Listed entries
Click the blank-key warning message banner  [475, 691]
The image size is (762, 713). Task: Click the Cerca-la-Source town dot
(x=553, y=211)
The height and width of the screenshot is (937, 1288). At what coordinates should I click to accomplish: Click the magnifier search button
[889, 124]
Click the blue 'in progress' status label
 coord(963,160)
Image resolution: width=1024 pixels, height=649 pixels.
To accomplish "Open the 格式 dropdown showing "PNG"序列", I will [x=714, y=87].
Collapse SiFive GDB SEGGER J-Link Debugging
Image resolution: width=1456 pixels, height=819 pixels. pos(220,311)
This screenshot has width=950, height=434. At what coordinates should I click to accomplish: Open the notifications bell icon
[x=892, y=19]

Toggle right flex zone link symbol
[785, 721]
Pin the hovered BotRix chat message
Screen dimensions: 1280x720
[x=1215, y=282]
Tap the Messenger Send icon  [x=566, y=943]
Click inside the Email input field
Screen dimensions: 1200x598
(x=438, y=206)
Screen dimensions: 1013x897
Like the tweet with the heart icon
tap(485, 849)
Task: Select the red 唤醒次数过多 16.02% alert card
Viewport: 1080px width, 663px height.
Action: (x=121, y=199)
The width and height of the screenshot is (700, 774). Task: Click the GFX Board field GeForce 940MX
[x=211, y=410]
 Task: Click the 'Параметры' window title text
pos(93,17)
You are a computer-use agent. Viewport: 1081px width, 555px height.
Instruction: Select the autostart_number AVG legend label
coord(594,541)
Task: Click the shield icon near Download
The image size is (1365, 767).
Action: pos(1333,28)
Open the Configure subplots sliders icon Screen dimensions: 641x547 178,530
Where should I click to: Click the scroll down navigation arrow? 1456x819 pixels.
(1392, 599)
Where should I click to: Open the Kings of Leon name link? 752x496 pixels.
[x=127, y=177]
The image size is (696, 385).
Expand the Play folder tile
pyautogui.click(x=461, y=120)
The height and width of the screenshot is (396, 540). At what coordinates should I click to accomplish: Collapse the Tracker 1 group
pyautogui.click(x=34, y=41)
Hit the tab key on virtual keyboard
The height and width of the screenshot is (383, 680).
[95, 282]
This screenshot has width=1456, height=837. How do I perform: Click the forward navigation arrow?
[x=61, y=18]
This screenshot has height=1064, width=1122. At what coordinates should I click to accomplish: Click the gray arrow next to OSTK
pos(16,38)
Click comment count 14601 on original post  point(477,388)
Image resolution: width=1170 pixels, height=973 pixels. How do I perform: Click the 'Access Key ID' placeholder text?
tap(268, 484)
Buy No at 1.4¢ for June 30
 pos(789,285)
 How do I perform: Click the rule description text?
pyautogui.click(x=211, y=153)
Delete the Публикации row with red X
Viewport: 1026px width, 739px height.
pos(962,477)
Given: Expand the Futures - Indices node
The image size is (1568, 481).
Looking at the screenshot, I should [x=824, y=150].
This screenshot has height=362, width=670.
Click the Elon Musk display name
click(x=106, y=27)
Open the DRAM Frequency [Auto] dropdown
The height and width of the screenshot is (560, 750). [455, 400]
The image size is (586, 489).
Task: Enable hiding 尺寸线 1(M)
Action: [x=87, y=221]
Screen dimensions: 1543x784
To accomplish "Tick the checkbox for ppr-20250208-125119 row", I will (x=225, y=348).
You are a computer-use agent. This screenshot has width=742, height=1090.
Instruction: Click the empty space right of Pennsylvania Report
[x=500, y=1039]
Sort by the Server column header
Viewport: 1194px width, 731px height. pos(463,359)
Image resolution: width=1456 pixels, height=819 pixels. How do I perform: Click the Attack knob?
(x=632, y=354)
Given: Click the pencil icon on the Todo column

Task brief
Recast the lines above as a numbered list, leaving out any blank lines.

Solved exercise
1. Click the blank-key warning message banner  [475, 691]
2. The image size is (762, 713). Task: Click the Cerca-la-Source town dot
3. (x=553, y=211)
4. The height and width of the screenshot is (937, 1288). At what coordinates should I click to accomplish: Click the magnifier search button
5. [889, 124]
6. Click the blue 'in progress' status label
7.  coord(963,160)
8. Image resolution: width=1024 pixels, height=649 pixels.
9. To accomplish "Open the 格式 dropdown showing "PNG"序列", I will [x=714, y=87].
10. Collapse SiFive GDB SEGGER J-Link Debugging
11. Image resolution: width=1456 pixels, height=819 pixels. pos(220,311)
12. This screenshot has width=950, height=434. At what coordinates should I click to accomplish: Open the notifications bell icon
13. [x=892, y=19]
14. Toggle right flex zone link symbol
15. [785, 721]
16. Pin the hovered BotRix chat message
17. Screen dimensions: 1280x720
18. [x=1215, y=282]
19. Tap the Messenger Send icon  [x=566, y=943]
20. Click inside the Email input field
21. Screen dimensions: 1200x598
22. (x=438, y=206)
23. Screen dimensions: 1013x897
24. Like the tweet with the heart icon
25. tap(485, 849)
26. Task: Select the red 唤醒次数过多 16.02% alert card
27. Viewport: 1080px width, 663px height.
28. Action: (x=121, y=199)
29. The width and height of the screenshot is (700, 774). Task: Click the GFX Board field GeForce 940MX
30. [x=211, y=410]
31.  Task: Click the 'Параметры' window title text
32. pos(93,17)
33. You are a computer-use agent. Viewport: 1081px width, 555px height.
34. Instruction: Select the autostart_number AVG legend label
35. coord(594,541)
36. Task: Click the shield icon near Download
37. The image size is (1365, 767).
38. Action: pos(1333,28)
39. Open the Configure subplots sliders icon Screen dimensions: 641x547 178,530
40. Where should I click to: Click the scroll down navigation arrow? 1456x819 pixels.
41. (1392, 599)
42. Where should I click to: Open the Kings of Leon name link? 752x496 pixels.
43. [x=127, y=177]
44. The image size is (696, 385).
45. Expand the Play folder tile
46. pyautogui.click(x=461, y=120)
47. The height and width of the screenshot is (396, 540). At what coordinates should I click to accomplish: Collapse the Tracker 1 group
48. pyautogui.click(x=34, y=41)
49. Hit the tab key on virtual keyboard
50. The height and width of the screenshot is (383, 680).
51. [95, 282]
52. This screenshot has width=1456, height=837. How do I perform: Click the forward navigation arrow?
53. [x=61, y=18]
54. This screenshot has height=1064, width=1122. At what coordinates should I click to accomplish: Click the gray arrow next to OSTK
55. pos(16,38)
56. Click comment count 14601 on original post  point(477,388)
57. Image resolution: width=1170 pixels, height=973 pixels. How do I perform: Click the 'Access Key ID' placeholder text?
58. tap(268, 484)
59. Buy No at 1.4¢ for June 30
60.  pos(789,285)
61.  How do I perform: Click the rule description text?
62. pyautogui.click(x=211, y=153)
63. Delete the Публикации row with red X
64. Viewport: 1026px width, 739px height.
65. pos(962,477)
66. Given: Expand the Futures - Indices node
67. The image size is (1568, 481).
68. Looking at the screenshot, I should [x=824, y=150].
69. This screenshot has height=362, width=670.
70. Click the Elon Musk display name
71. click(x=106, y=27)
72. Open the DRAM Frequency [Auto] dropdown
73. The height and width of the screenshot is (560, 750). [455, 400]
74. The image size is (586, 489).
75. Task: Enable hiding 尺寸线 1(M)
76. Action: [x=87, y=221]
77. Screen dimensions: 1543x784
78. To accomplish "Tick the checkbox for ppr-20250208-125119 row", I will (x=225, y=348).
79. You are a computer-use agent. This screenshot has width=742, height=1090.
80. Instruction: Click the empty space right of Pennsylvania Report
81. [x=500, y=1039]
82. Sort by the Server column header
83. Viewport: 1194px width, 731px height. pos(463,359)
84. Image resolution: width=1456 pixels, height=819 pixels. How do I perform: Click the Attack knob?
85. (x=632, y=354)
86. Given: Click the pencil icon on the Todo column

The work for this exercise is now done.